[Items listed in a dataset]

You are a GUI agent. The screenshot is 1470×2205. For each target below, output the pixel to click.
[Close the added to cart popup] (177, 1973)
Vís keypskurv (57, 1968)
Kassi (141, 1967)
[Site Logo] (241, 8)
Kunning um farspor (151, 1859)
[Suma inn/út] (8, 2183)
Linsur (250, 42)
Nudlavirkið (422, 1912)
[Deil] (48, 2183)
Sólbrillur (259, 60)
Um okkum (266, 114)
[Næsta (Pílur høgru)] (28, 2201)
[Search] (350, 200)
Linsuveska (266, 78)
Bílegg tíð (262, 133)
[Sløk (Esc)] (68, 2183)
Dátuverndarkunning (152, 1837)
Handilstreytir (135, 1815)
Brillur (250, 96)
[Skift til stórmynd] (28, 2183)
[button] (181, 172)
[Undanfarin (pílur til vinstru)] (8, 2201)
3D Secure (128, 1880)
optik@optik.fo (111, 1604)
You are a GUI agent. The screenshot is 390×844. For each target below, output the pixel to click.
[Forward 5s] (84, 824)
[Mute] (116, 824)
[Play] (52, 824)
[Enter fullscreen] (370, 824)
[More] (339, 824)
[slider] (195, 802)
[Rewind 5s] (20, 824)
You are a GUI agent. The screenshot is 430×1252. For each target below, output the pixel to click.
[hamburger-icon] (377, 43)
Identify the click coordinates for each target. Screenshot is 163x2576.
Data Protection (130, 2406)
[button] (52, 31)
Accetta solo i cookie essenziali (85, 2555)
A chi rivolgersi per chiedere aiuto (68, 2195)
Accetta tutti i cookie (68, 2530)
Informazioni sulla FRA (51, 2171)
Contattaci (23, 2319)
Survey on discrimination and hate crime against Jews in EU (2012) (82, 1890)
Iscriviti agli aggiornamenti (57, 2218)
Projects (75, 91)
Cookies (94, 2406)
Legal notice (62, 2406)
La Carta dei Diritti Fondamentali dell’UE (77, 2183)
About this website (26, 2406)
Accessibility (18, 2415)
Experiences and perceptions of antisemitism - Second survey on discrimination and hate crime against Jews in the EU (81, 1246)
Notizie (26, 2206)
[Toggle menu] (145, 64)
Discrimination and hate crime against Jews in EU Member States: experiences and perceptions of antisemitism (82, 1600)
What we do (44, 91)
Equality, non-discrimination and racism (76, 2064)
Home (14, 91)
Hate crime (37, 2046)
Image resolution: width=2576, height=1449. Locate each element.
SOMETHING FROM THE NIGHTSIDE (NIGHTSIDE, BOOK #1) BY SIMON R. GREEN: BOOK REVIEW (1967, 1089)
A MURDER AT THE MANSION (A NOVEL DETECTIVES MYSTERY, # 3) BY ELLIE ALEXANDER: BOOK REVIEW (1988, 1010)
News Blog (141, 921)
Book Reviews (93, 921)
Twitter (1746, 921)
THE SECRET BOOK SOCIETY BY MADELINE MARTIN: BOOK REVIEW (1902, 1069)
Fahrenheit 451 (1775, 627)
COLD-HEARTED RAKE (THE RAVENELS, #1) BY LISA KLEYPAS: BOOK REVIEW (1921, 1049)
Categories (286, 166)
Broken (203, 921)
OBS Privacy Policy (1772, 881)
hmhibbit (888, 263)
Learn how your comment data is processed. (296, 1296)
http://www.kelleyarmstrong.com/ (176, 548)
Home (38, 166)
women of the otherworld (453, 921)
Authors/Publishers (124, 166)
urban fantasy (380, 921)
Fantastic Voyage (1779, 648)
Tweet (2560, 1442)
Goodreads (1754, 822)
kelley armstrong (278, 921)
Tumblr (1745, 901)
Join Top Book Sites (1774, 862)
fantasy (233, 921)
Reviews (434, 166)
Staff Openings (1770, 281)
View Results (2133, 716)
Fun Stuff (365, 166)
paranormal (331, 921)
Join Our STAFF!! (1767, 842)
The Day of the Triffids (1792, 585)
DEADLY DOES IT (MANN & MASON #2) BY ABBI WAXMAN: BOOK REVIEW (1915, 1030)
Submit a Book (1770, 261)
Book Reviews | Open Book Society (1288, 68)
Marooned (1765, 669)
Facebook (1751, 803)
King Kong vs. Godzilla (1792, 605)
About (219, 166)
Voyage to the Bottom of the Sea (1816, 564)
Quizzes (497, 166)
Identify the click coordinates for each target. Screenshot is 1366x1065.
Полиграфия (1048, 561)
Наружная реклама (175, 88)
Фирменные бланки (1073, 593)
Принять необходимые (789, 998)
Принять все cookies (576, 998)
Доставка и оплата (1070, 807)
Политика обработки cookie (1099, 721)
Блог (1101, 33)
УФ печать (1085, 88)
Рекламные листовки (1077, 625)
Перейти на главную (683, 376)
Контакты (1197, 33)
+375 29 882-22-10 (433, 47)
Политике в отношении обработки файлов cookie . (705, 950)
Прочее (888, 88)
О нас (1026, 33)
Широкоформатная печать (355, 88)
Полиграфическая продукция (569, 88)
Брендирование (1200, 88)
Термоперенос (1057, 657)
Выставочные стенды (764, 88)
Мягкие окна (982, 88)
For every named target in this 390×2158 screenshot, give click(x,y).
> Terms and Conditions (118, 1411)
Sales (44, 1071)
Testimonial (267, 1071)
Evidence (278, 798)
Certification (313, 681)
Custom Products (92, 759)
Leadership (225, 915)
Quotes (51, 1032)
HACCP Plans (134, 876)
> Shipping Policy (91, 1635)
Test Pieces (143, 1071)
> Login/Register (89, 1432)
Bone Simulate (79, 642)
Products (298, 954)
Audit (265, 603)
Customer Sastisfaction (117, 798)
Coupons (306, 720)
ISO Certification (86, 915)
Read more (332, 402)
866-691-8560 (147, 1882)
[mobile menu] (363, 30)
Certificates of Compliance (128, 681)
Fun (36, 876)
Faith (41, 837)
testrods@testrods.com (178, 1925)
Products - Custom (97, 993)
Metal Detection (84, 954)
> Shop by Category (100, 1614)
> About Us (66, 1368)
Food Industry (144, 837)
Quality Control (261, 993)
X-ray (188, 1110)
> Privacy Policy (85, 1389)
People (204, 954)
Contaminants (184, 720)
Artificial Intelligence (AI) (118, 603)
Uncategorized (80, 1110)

WHAT THE TASK ASKS —
In the entries above, identify each line that includes the string "обработки", then copy it.

RESPONSE AREA —
Политика обработки cookie (1099, 721)
Политике в отношении обработки файлов cookie . (705, 950)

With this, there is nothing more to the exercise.